"'Pensez-vous qu'il est allé à Londres?' I hurriedly inquired.

"'Monsieur, je n'en sais rien,' was the calm, decisive response.

"I knew he often went to London; and now my only hope was to catch him at one of the railway stations. But by which route would he be like to go? I thought of only one, that by way of Calais, by which I had come, and I ordered my coachman to drive with all speed to the Northern Railway Station. He looked a little glum at this, and his 'Bien!' sounded a good deal like the 'bang' of the coach-door, as he shut it rather sharply in my face.

"Again we were off, my head hotter than ever, my feet like ice, and the coach-wheels saying vivaciously, as before, 'Two francs an hour, and drink-money!
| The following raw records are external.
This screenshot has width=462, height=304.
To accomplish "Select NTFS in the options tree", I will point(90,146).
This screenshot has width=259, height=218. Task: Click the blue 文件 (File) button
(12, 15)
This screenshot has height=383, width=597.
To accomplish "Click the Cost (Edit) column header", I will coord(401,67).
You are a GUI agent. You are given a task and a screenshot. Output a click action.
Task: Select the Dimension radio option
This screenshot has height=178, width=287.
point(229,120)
Two francs an hour, and drink-money!' I was terribly afraid we should be too late; but on arriving at the station, I found there was no train at all. One had left in the afternoon, and another would leave late in the evening. Then I happened to think there were other routes to London, by the way of Dieppe and Havre. My friend might have gone by one of those! Yes, there was a train at about that time, my driver somewhat sullenly informed me,—for he was fast losing his cheerfulness: perhaps it was his supper-time, or perhaps he was in a hurry for his drink-money. Did he know where the stations were? Know? of course he did! There was but one terminus for both routes; that was in the Rue St. Lazare. Could he reach it before the train started? Possibly; but his horses were jaded; they needed feeding. And why didn't I tell him before that I wished to stop there? for we had come through the Rue St. Lazare, and actually passed the railway station there, on our way from the Cité Odiot! That was vexing to think of, but there was no help for it; so back we flew on our course, to catch, if possible the train, and my friend, who I was certain was going in it.
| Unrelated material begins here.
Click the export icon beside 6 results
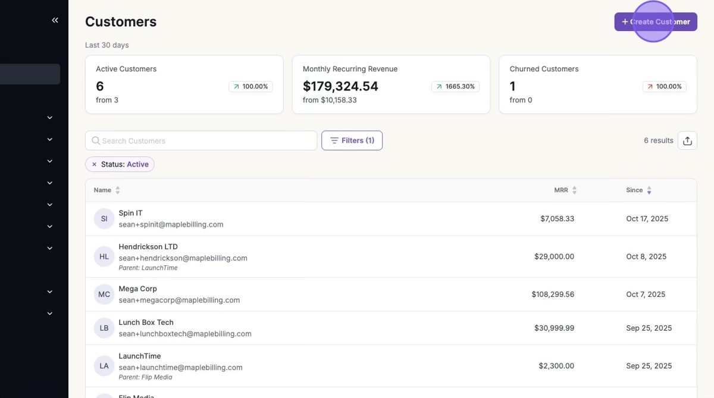 687,140
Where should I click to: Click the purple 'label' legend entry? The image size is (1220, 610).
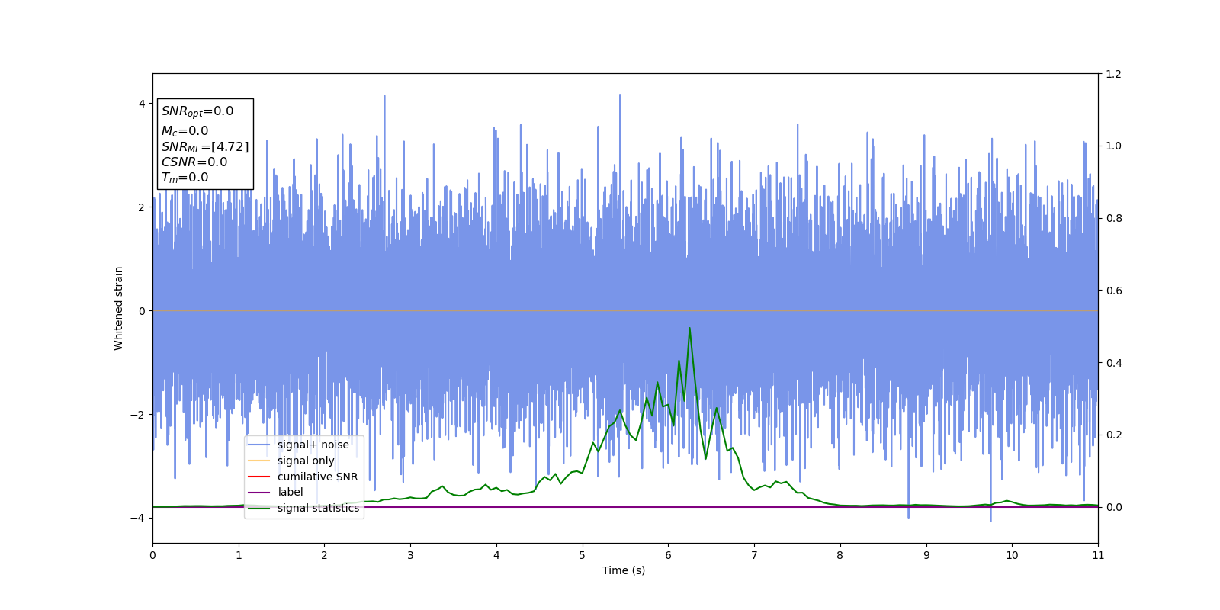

"We reached the Lazarus Street Station; and I, all in a frenzy of apprehension, rushed in, to experience one of those fearful trials of temper to which nervous men—especially nervous Americans in Paris—are sometimes subject. The train was about starting; but, owing to the strict regulations which are everywhere enforced on French railways, I could not even force myself into the passenger-room,—much less get through the gate, and past the guard, to the platform where the cars were standing. Nobody could enter there without a ticket. My friend was going, and I could not rush in and catch him, and borrow my—ten francs, I suppose, by that time, because I had not a ticket, nor money to buy a ticket! I laugh now at the image of myself, as I must have appeared then,—frantically explaining what I could of the circumstances to any of the officials who would hear me,—pouring forth torrents of broken and hardly intelligible French, now shrieking to make myself understood, and now groaning with despair,—questioning, cursing, imploring,—and receiving the invariable, the inexorable reply, always polite, but always firm,—

"'On ne passe pas, Monsieur.'

"Absolutely no admittance! And while I was convulsing myself in vain, the train started! It was off,—my friend was gone, and I was ruined forever!

"When the worst has happened, and we feel that it is so, and our own efforts are no longer of any avail, then we become calm: the heart accepts the fate it knows to be inevitable. The bankrupt, after all his anxious nights and terrible days of struggle, is almost happy at last, when all is over. Even the convict sleeps soundly on the night preceding his execution. Just so I recovered my self-possession and equanimity after the train had departed.

"I went back to my hackman. His serenity had vanished as mine had arrived; and the fury that possessed me seemed to pass over and take up its abode with him.

"'Will you pay me?' he demanded, fiercely.